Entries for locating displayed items
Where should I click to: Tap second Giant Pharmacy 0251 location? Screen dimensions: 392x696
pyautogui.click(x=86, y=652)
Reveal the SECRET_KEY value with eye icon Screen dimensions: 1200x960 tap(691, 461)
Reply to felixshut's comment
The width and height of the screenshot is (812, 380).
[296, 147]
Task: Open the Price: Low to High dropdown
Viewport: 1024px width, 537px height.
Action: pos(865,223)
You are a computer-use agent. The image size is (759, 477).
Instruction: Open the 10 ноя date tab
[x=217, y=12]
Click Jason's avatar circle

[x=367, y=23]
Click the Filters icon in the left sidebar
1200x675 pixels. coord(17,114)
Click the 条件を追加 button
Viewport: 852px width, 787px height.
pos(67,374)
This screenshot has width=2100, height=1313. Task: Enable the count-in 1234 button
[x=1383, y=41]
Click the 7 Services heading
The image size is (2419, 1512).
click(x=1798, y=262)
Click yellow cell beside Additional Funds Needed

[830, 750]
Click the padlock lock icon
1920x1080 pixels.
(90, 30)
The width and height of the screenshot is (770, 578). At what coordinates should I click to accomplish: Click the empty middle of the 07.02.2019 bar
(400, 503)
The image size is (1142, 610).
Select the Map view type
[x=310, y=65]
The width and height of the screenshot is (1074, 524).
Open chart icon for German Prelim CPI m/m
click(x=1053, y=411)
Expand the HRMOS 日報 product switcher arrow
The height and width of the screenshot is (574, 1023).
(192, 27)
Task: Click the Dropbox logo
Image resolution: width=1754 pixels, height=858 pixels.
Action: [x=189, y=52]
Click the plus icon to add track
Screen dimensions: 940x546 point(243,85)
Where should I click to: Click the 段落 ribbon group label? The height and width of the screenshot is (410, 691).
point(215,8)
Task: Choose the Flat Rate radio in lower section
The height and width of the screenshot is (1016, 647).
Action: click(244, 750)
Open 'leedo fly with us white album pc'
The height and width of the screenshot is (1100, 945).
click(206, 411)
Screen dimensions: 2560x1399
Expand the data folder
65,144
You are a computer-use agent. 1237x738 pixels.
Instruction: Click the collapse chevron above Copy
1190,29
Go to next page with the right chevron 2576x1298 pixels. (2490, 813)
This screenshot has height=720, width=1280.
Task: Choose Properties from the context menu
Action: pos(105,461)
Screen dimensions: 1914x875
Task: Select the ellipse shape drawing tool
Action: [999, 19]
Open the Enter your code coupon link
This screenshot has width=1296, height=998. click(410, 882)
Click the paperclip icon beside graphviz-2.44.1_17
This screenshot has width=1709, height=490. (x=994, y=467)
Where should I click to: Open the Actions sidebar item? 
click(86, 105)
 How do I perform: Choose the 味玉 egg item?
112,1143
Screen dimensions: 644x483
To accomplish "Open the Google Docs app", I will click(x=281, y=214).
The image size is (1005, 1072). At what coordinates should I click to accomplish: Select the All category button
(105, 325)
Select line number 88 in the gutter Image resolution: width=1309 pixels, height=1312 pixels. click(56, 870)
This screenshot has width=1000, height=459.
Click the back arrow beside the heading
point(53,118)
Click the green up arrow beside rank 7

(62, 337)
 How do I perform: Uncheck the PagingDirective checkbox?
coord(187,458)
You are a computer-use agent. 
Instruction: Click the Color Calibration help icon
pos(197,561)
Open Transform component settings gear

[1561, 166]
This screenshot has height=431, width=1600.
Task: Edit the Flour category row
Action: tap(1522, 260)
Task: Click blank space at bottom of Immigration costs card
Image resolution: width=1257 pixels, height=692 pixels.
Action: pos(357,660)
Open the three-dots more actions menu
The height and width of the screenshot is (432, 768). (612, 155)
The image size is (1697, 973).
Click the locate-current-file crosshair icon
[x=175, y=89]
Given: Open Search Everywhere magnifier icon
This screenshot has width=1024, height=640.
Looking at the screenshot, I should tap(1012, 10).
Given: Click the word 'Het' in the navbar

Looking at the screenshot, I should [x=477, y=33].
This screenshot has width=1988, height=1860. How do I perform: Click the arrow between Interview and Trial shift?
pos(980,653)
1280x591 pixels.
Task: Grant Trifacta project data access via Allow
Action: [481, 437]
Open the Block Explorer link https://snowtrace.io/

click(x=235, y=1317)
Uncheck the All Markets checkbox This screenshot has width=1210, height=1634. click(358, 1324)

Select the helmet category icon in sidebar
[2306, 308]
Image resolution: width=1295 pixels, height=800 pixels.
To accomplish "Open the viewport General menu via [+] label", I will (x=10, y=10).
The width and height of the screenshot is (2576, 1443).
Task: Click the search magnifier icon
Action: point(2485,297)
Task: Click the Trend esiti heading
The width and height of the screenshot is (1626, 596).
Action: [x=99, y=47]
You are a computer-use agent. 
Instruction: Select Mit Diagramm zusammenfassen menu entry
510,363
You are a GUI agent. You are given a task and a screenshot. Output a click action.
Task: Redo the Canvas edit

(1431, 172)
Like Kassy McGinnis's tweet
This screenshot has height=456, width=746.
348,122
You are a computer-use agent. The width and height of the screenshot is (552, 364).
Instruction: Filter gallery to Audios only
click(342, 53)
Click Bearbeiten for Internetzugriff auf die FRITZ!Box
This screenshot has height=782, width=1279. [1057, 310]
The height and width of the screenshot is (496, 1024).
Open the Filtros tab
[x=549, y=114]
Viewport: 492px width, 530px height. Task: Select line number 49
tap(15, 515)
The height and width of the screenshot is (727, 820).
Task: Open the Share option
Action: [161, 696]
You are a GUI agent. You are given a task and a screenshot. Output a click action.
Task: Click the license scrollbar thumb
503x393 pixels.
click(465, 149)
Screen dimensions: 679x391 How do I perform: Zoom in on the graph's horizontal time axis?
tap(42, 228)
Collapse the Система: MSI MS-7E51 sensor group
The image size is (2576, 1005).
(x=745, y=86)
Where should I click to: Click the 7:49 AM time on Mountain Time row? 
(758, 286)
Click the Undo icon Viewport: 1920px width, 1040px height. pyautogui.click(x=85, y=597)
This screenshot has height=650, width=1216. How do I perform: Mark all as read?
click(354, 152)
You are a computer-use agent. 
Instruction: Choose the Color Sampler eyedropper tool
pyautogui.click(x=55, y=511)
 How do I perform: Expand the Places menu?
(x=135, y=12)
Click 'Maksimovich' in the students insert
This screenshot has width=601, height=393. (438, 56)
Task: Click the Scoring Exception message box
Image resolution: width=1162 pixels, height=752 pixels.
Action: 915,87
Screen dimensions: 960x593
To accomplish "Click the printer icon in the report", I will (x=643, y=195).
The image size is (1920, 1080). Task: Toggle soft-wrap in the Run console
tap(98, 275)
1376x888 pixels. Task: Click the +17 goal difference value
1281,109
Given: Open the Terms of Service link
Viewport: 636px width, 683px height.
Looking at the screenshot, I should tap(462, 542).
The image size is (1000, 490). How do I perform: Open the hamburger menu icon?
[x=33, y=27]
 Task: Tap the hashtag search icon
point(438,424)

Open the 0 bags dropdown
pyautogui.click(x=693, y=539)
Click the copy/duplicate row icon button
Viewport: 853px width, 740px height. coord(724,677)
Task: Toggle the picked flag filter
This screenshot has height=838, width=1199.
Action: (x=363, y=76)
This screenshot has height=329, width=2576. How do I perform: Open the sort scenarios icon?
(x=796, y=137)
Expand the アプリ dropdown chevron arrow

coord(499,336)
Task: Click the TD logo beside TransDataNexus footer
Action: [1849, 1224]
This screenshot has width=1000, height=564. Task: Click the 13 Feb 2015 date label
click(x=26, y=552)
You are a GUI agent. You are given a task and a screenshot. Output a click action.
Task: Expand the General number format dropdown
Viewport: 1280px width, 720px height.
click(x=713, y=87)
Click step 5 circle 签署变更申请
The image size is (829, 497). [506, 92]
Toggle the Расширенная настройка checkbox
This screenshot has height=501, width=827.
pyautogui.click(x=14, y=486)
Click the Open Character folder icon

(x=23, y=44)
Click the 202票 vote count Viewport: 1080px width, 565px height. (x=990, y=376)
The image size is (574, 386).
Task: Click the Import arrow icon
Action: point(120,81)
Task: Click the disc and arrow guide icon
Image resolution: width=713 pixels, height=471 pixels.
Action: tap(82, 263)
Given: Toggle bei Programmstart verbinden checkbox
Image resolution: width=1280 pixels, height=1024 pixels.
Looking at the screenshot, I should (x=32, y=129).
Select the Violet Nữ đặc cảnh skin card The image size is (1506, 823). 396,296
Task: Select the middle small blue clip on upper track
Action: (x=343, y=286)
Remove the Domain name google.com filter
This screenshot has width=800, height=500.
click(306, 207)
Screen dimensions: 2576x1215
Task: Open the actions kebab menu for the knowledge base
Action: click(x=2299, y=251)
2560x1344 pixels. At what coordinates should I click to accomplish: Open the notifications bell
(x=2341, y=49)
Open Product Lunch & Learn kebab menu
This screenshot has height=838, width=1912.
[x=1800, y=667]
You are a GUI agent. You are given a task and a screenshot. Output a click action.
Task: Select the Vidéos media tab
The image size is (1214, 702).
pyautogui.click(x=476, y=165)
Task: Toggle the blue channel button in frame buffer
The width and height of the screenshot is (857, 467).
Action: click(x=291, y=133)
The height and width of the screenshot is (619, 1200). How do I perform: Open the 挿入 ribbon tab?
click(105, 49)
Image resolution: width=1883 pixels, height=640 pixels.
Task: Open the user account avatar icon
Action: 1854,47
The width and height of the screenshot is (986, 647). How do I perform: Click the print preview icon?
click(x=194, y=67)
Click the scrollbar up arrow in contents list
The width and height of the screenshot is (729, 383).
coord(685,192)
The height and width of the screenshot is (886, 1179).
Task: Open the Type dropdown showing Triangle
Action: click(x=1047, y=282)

### PROBLEM TO WORK ON
Please give the part of the entries that opens with the line containing "Open the three-dots more actions menu" and closes with the line containing "Looking at the screenshot, I should [x=477, y=33]." again, substituting "button" for every "icon" and leaving everything else unchanged.

### REPLY
Open the three-dots more actions menu
The height and width of the screenshot is (432, 768). (612, 155)
The image size is (1697, 973).
Click the locate-current-file crosshair button
[x=175, y=89]
Given: Open Search Everywhere magnifier button
This screenshot has width=1024, height=640.
Looking at the screenshot, I should tap(1012, 10).
Given: Click the word 'Het' in the navbar

Looking at the screenshot, I should [x=477, y=33].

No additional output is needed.